# [DESCRIPTION OF THE TASK]
Rewrite all of the records, changing every "Locate an element on the screen" to "Find an element on the screen" and leaving everything else exactly as it is.

Word and element locating data:
+--

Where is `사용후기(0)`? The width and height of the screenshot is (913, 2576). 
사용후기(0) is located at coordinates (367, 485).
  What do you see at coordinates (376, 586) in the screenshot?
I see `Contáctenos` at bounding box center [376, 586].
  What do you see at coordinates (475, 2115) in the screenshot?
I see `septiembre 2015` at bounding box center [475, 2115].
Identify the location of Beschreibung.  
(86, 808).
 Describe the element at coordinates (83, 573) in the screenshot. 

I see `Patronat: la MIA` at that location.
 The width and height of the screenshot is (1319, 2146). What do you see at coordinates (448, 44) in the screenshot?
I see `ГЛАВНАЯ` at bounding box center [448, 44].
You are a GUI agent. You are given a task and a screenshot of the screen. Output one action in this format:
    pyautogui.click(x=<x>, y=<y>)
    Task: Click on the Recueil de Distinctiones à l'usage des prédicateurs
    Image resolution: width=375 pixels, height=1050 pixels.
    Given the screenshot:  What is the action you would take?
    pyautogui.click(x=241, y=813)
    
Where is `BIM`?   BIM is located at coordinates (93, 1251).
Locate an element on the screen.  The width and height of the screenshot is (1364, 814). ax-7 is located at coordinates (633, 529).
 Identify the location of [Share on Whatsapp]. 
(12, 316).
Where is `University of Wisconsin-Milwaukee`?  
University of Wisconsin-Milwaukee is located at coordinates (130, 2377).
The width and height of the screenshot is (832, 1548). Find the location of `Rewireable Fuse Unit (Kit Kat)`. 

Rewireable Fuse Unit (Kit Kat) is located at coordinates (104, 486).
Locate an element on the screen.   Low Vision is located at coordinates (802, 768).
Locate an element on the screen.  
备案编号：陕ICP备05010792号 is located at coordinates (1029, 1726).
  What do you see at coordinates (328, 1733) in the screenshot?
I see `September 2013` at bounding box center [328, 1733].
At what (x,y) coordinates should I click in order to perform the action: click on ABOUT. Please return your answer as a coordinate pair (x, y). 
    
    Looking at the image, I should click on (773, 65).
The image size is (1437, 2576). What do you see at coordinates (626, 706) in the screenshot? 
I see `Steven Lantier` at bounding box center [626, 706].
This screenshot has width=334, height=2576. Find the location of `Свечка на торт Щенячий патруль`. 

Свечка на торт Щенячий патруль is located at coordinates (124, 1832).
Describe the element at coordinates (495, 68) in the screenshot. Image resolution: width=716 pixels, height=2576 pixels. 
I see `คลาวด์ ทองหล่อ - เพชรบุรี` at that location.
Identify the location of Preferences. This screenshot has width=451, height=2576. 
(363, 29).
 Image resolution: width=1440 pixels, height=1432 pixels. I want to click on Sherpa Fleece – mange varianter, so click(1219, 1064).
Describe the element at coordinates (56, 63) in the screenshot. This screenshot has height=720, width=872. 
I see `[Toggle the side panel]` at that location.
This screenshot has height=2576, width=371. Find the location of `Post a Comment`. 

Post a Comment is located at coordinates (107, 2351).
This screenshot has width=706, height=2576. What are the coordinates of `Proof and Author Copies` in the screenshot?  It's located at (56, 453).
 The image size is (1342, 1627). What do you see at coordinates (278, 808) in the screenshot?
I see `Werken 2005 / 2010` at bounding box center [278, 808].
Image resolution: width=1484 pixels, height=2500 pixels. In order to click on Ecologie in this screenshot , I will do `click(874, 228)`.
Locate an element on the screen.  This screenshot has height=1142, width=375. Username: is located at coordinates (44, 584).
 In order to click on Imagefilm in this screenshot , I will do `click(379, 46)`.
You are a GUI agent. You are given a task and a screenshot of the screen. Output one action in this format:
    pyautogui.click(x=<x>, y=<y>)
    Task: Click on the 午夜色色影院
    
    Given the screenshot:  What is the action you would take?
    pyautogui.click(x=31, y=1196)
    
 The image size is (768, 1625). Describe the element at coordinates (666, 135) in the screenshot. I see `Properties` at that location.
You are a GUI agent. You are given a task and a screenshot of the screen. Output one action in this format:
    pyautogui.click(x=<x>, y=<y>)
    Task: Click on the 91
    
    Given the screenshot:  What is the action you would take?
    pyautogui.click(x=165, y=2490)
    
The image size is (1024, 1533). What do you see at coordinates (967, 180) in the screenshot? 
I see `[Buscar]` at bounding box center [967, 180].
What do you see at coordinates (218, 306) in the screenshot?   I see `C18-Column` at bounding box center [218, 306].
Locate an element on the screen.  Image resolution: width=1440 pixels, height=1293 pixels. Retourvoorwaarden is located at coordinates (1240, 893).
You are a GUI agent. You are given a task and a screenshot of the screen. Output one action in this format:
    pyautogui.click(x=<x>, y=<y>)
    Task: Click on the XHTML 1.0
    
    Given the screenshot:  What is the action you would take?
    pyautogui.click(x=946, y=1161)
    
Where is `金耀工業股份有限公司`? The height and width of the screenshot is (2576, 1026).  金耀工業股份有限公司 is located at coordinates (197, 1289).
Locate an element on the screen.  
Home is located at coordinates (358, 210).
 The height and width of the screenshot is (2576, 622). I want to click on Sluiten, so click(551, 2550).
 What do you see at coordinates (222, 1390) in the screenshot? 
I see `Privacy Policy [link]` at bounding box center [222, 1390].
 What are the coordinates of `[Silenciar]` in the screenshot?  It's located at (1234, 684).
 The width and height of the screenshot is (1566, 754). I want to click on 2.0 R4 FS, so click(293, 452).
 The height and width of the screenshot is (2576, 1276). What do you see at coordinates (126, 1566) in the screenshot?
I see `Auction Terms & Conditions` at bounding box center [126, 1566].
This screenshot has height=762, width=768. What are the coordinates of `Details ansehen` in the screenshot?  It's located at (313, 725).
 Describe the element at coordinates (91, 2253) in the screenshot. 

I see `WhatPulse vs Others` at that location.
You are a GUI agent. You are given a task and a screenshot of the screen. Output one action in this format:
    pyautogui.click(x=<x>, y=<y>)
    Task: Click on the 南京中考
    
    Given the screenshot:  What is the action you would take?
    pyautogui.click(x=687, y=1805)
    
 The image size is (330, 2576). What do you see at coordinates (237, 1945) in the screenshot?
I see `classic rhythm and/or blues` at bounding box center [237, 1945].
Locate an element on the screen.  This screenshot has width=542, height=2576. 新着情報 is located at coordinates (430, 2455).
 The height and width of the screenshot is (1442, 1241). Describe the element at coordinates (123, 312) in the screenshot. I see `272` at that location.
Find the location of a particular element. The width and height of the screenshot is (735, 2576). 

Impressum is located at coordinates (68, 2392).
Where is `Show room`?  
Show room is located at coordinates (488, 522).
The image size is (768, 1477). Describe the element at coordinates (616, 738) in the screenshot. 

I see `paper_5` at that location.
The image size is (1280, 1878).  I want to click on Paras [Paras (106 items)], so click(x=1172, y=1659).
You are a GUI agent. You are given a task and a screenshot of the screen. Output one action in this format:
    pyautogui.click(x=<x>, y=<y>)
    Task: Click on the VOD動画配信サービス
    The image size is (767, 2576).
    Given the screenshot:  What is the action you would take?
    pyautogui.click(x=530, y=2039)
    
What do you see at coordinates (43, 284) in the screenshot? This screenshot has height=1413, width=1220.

+--

# [EXERCISE RESULT]
Where is `사용후기(0)`? The width and height of the screenshot is (913, 2576). 
사용후기(0) is located at coordinates (367, 485).
  What do you see at coordinates (376, 586) in the screenshot?
I see `Contáctenos` at bounding box center [376, 586].
  What do you see at coordinates (475, 2115) in the screenshot?
I see `septiembre 2015` at bounding box center [475, 2115].
Identify the location of Beschreibung.  
(86, 808).
 Describe the element at coordinates (83, 573) in the screenshot. 

I see `Patronat: la MIA` at that location.
 The width and height of the screenshot is (1319, 2146). What do you see at coordinates (448, 44) in the screenshot?
I see `ГЛАВНАЯ` at bounding box center [448, 44].
You are a GUI agent. You are given a task and a screenshot of the screen. Output one action in this format:
    pyautogui.click(x=<x>, y=<y>)
    Task: Click on the Recueil de Distinctiones à l'usage des prédicateurs
    Image resolution: width=375 pixels, height=1050 pixels.
    Given the screenshot:  What is the action you would take?
    pyautogui.click(x=241, y=813)
    
Where is `BIM`?   BIM is located at coordinates (93, 1251).
Find an element on the screen.  The width and height of the screenshot is (1364, 814). ax-7 is located at coordinates (633, 529).
 Identify the location of [Share on Whatsapp]. 
(12, 316).
Where is `University of Wisconsin-Milwaukee`?  
University of Wisconsin-Milwaukee is located at coordinates (130, 2377).
The width and height of the screenshot is (832, 1548). Find the location of `Rewireable Fuse Unit (Kit Kat)`. 

Rewireable Fuse Unit (Kit Kat) is located at coordinates (104, 486).
Find an element on the screen.   Low Vision is located at coordinates (802, 768).
Find an element on the screen.  
备案编号：陕ICP备05010792号 is located at coordinates (1029, 1726).
  What do you see at coordinates (328, 1733) in the screenshot?
I see `September 2013` at bounding box center [328, 1733].
At what (x,y) coordinates should I click in order to perform the action: click on ABOUT. Please return your answer as a coordinate pair (x, y). 
    
    Looking at the image, I should click on (773, 65).
The image size is (1437, 2576). What do you see at coordinates (626, 706) in the screenshot? 
I see `Steven Lantier` at bounding box center [626, 706].
This screenshot has width=334, height=2576. Find the location of `Свечка на торт Щенячий патруль`. 

Свечка на торт Щенячий патруль is located at coordinates (124, 1832).
Describe the element at coordinates (495, 68) in the screenshot. Image resolution: width=716 pixels, height=2576 pixels. 
I see `คลาวด์ ทองหล่อ - เพชรบุรี` at that location.
Identify the location of Preferences. This screenshot has width=451, height=2576. 
(363, 29).
 Image resolution: width=1440 pixels, height=1432 pixels. I want to click on Sherpa Fleece – mange varianter, so click(1219, 1064).
Describe the element at coordinates (56, 63) in the screenshot. This screenshot has height=720, width=872. 
I see `[Toggle the side panel]` at that location.
This screenshot has height=2576, width=371. Find the location of `Post a Comment`. 

Post a Comment is located at coordinates (107, 2351).
This screenshot has width=706, height=2576. What are the coordinates of `Proof and Author Copies` in the screenshot?  It's located at (56, 453).
 The image size is (1342, 1627). What do you see at coordinates (278, 808) in the screenshot?
I see `Werken 2005 / 2010` at bounding box center [278, 808].
Image resolution: width=1484 pixels, height=2500 pixels. In order to click on Ecologie in this screenshot , I will do `click(874, 228)`.
Find an element on the screen.  This screenshot has height=1142, width=375. Username: is located at coordinates (44, 584).
 In order to click on Imagefilm in this screenshot , I will do `click(379, 46)`.
You are a GUI agent. You are given a task and a screenshot of the screen. Output one action in this format:
    pyautogui.click(x=<x>, y=<y>)
    Task: Click on the 午夜色色影院
    
    Given the screenshot:  What is the action you would take?
    pyautogui.click(x=31, y=1196)
    
 The image size is (768, 1625). Describe the element at coordinates (666, 135) in the screenshot. I see `Properties` at that location.
You are a GUI agent. You are given a task and a screenshot of the screen. Output one action in this format:
    pyautogui.click(x=<x>, y=<y>)
    Task: Click on the 91
    
    Given the screenshot:  What is the action you would take?
    pyautogui.click(x=165, y=2490)
    
The image size is (1024, 1533). What do you see at coordinates (967, 180) in the screenshot? 
I see `[Buscar]` at bounding box center [967, 180].
What do you see at coordinates (218, 306) in the screenshot?   I see `C18-Column` at bounding box center [218, 306].
Find an element on the screen.  Image resolution: width=1440 pixels, height=1293 pixels. Retourvoorwaarden is located at coordinates (1240, 893).
You are a GUI agent. You are given a task and a screenshot of the screen. Output one action in this format:
    pyautogui.click(x=<x>, y=<y>)
    Task: Click on the XHTML 1.0
    
    Given the screenshot:  What is the action you would take?
    pyautogui.click(x=946, y=1161)
    
Where is `金耀工業股份有限公司`? The height and width of the screenshot is (2576, 1026).  金耀工業股份有限公司 is located at coordinates (197, 1289).
Find an element on the screen.  
Home is located at coordinates (358, 210).
 The height and width of the screenshot is (2576, 622). I want to click on Sluiten, so click(551, 2550).
 What do you see at coordinates (222, 1390) in the screenshot? 
I see `Privacy Policy [link]` at bounding box center [222, 1390].
 What are the coordinates of `[Silenciar]` in the screenshot?  It's located at (1234, 684).
 The width and height of the screenshot is (1566, 754). I want to click on 2.0 R4 FS, so click(293, 452).
 The height and width of the screenshot is (2576, 1276). What do you see at coordinates (126, 1566) in the screenshot?
I see `Auction Terms & Conditions` at bounding box center [126, 1566].
This screenshot has height=762, width=768. What are the coordinates of `Details ansehen` in the screenshot?  It's located at (313, 725).
 Describe the element at coordinates (91, 2253) in the screenshot. 

I see `WhatPulse vs Others` at that location.
You are a GUI agent. You are given a task and a screenshot of the screen. Output one action in this format:
    pyautogui.click(x=<x>, y=<y>)
    Task: Click on the 南京中考
    
    Given the screenshot:  What is the action you would take?
    pyautogui.click(x=687, y=1805)
    
 The image size is (330, 2576). What do you see at coordinates (237, 1945) in the screenshot?
I see `classic rhythm and/or blues` at bounding box center [237, 1945].
Find an element on the screen.  This screenshot has width=542, height=2576. 新着情報 is located at coordinates (430, 2455).
 The height and width of the screenshot is (1442, 1241). Describe the element at coordinates (123, 312) in the screenshot. I see `272` at that location.
Find the location of a particular element. The width and height of the screenshot is (735, 2576). 

Impressum is located at coordinates (68, 2392).
Where is `Show room`?  
Show room is located at coordinates (488, 522).
The image size is (768, 1477). Describe the element at coordinates (616, 738) in the screenshot. 

I see `paper_5` at that location.
The image size is (1280, 1878).  I want to click on Paras [Paras (106 items)], so click(x=1172, y=1659).
You are a GUI agent. You are given a task and a screenshot of the screen. Output one action in this format:
    pyautogui.click(x=<x>, y=<y>)
    Task: Click on the VOD動画配信サービス
    The image size is (767, 2576).
    Given the screenshot:  What is the action you would take?
    pyautogui.click(x=530, y=2039)
    
What do you see at coordinates (43, 284) in the screenshot? This screenshot has height=1413, width=1220.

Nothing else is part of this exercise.